▶ Ações a realizar
A) Reproduza o trecho do texto sobre viés algorítmico que vai de "Outro problema grave" até "contra grupos marginalizados.", inclusive.
B) Liste todas as características que o texto sobre viés algorítmico atribui à maioria dos funcionários do setor.

No entanto, ela lembra que tecnologias discriminatórias não são, geralmente, feitas de forma consciente: “No setor, a maioria dos funcionários são homens brancos, héteros e de classes sociais média ou alta. E esse é também um dos motivos da falta de diversidade”.
Outro problema grave é o enviesamento de dados. Os algoritmos não são neutros ou imparciais. O viés histórico, arcaico – social e cultural – aparece em modelos tecnológicos e em categorizações e no viés da interpretação humana. Todos esses vieses são inseridos no aprendizado de máquina. Por exemplo, o modelo desenvolvido nos EUA para descobrir a probabilidade de pessoas cometerem crimes a partir do cruzamento de informações biométricas do rosto e de fichas criminais. Como a tecnologia se alimentou de dados de criminalidade racialmente carregados, ela pode legitimar a violência contra grupos marginalizados.

▶ Dados extraídos
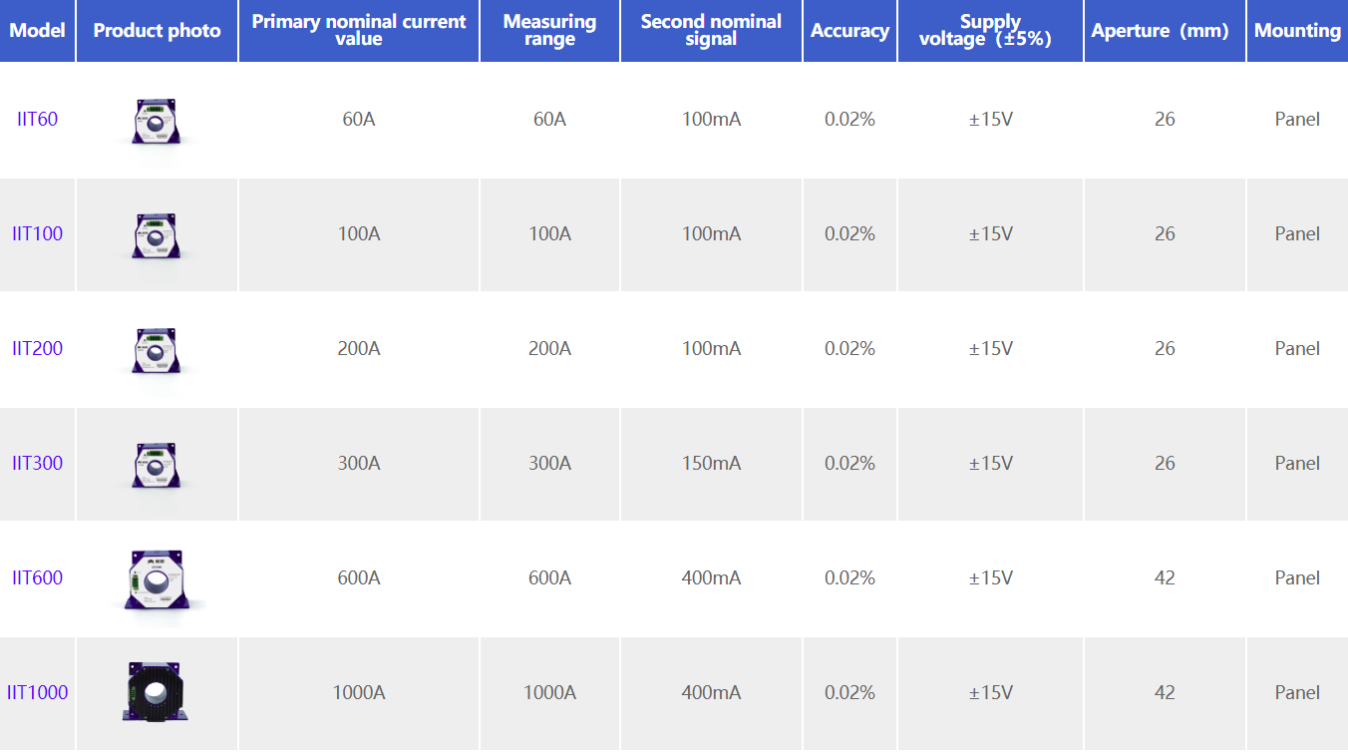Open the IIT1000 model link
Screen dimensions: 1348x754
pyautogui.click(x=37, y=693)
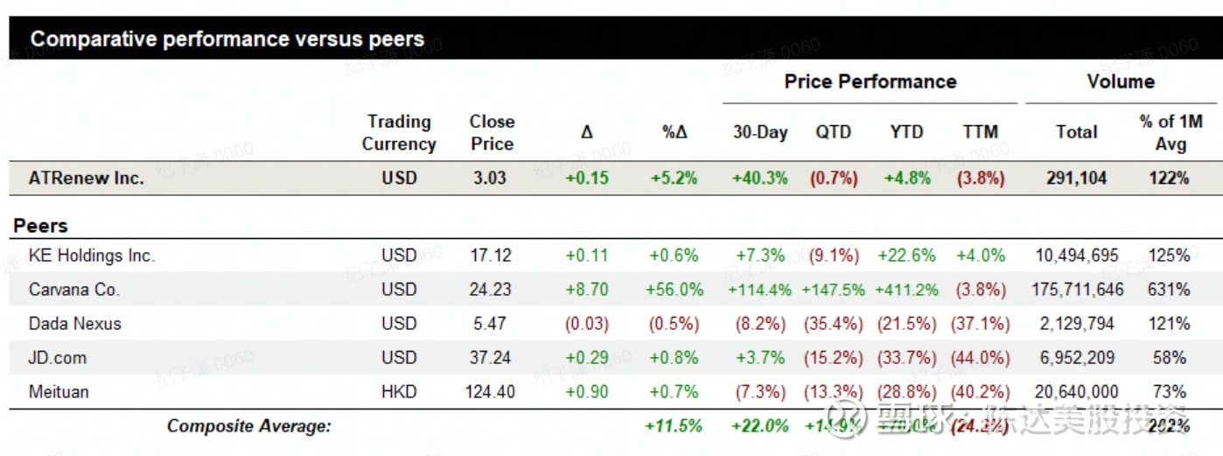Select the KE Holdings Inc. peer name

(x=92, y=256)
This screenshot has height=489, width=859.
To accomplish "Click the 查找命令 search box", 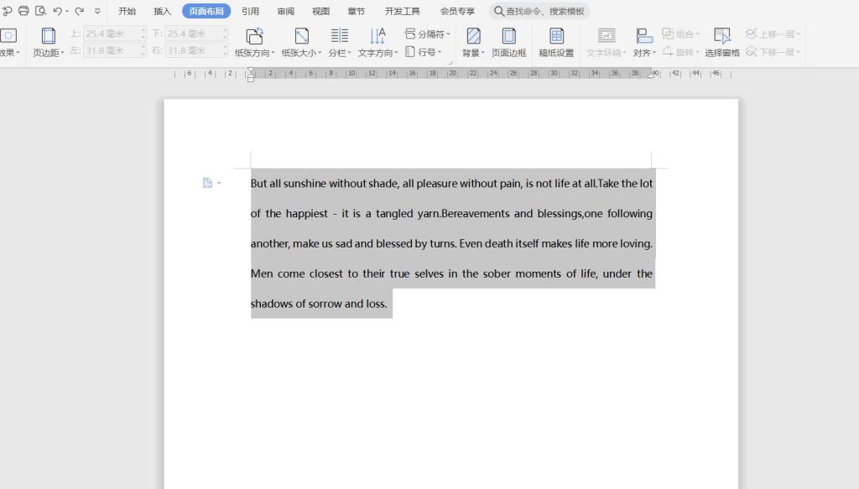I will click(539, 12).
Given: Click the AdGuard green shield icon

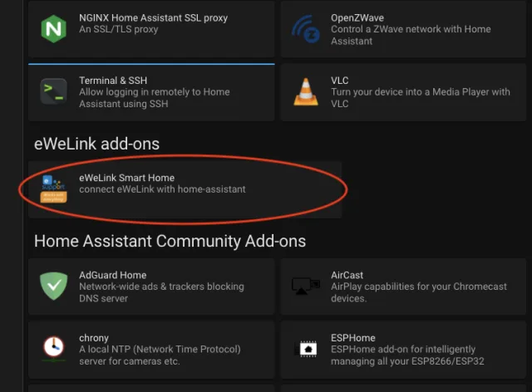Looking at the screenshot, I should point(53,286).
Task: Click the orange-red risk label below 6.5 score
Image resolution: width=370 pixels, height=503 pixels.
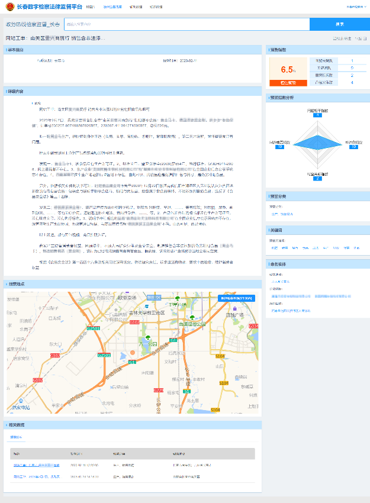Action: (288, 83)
==
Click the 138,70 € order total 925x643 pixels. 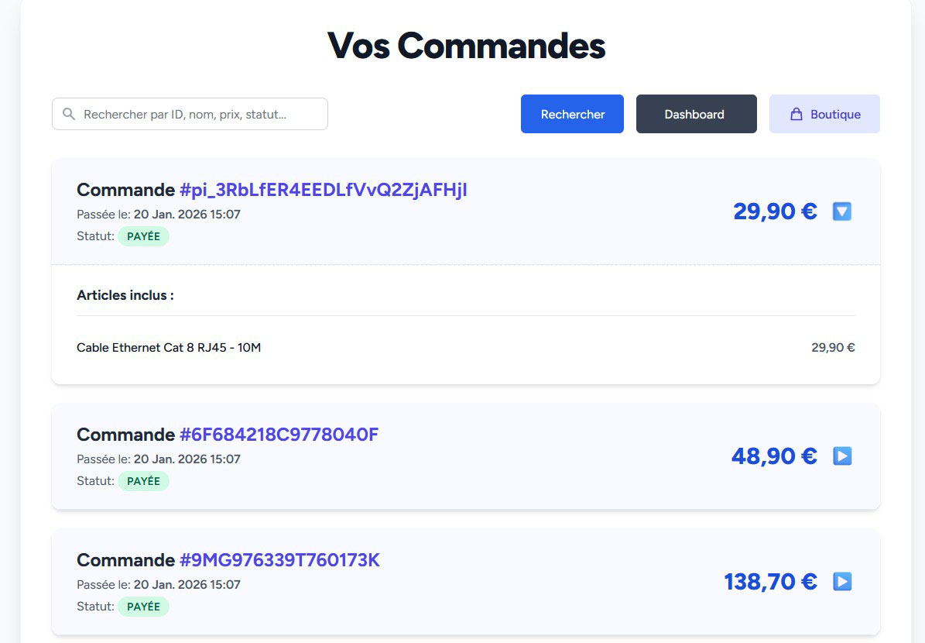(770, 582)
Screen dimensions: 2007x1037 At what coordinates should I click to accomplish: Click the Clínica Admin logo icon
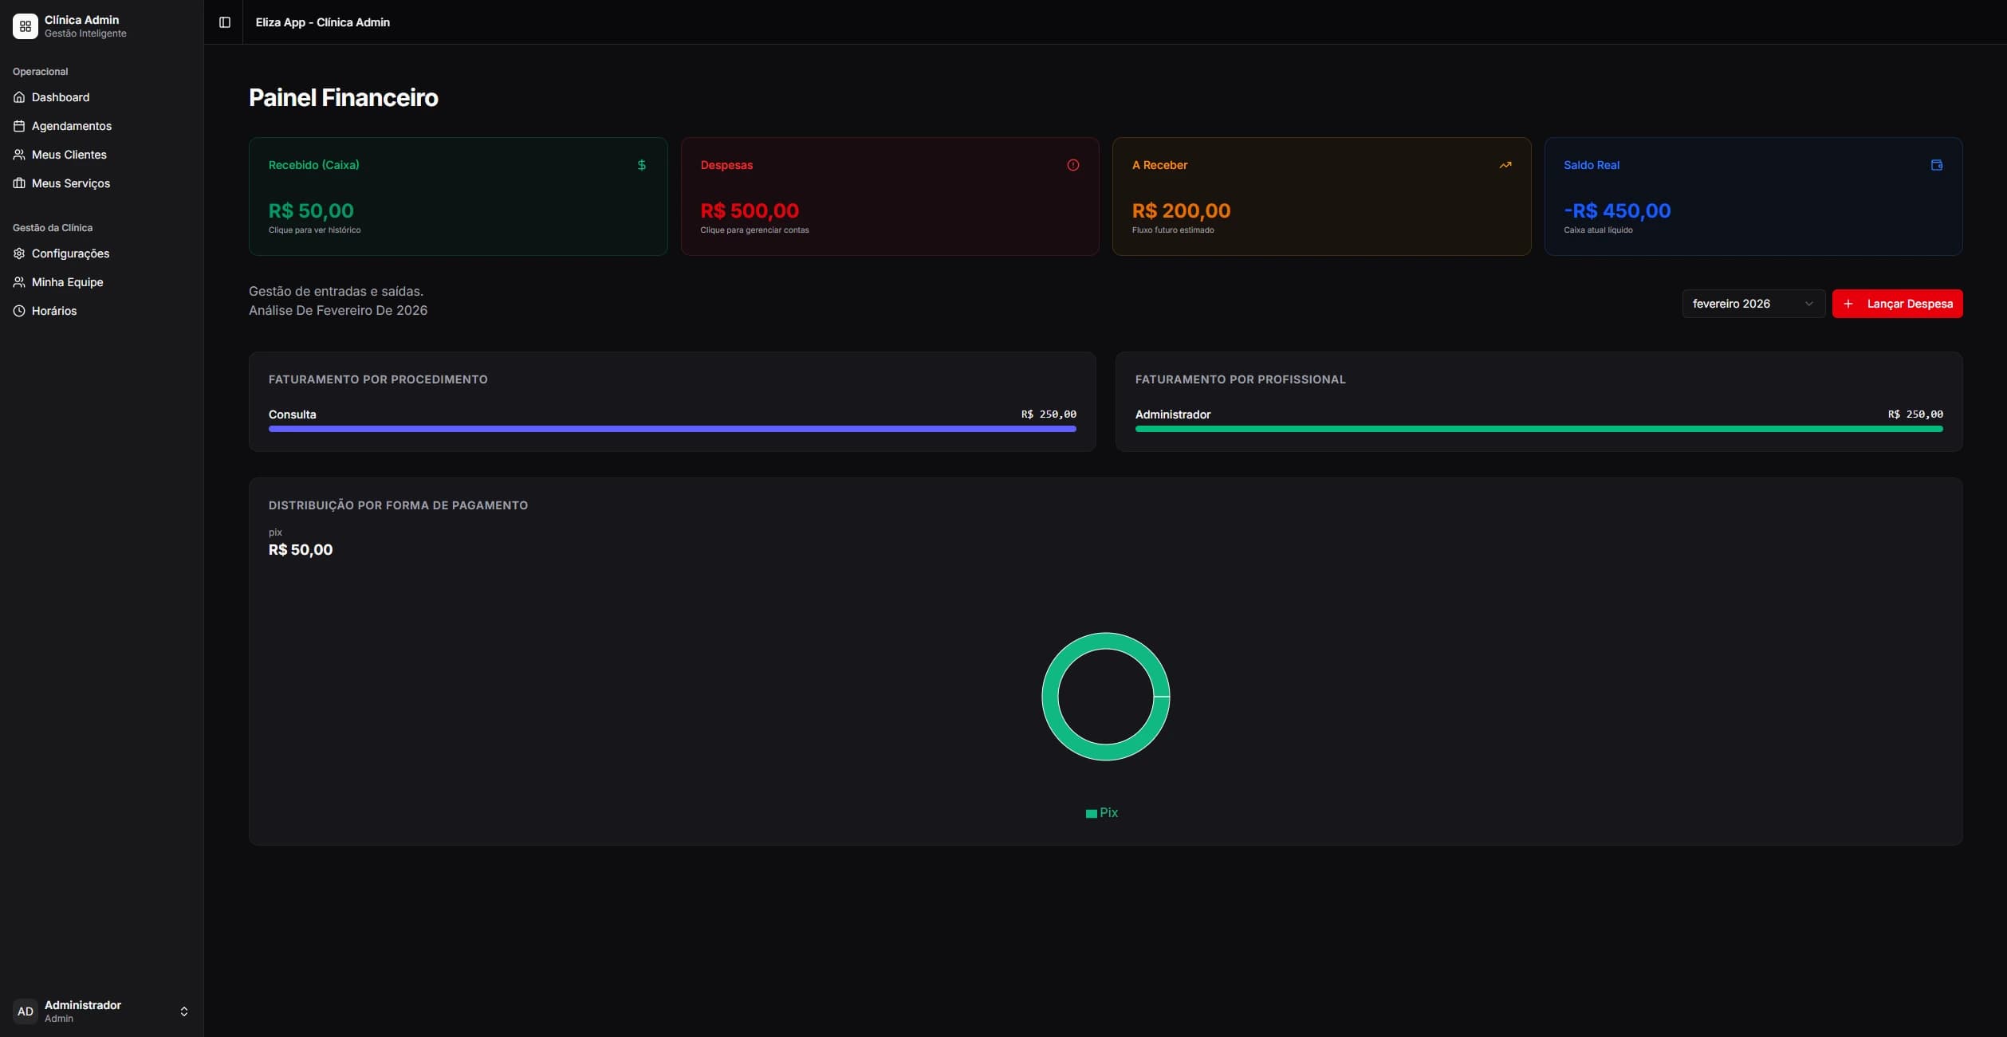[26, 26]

▶ Respostas esperadas
A)
Outro problema grave é o enviesamento de dados. Os algoritmos não são neutros ou imparciais. O viés histórico, arcaico – social e cultural – aparece em modelos tecnológicos e em categorizações e no viés da interpretação humana. Todos esses vieses são inseridos no aprendizado de máquina. Por exemplo, o modelo desenvolvido nos EUA para descobrir a probabilidade de pessoas cometerem crimes a partir do cruzamento de informações biométricas do rosto e de fichas criminais. Como a tecnologia se alimentou de dados de criminalidade racialmente carregados, ela pode legitimar a violência contra grupos marginalizados.

B)
- homens
- brancos
- héteros
- de classes sociais média ou alta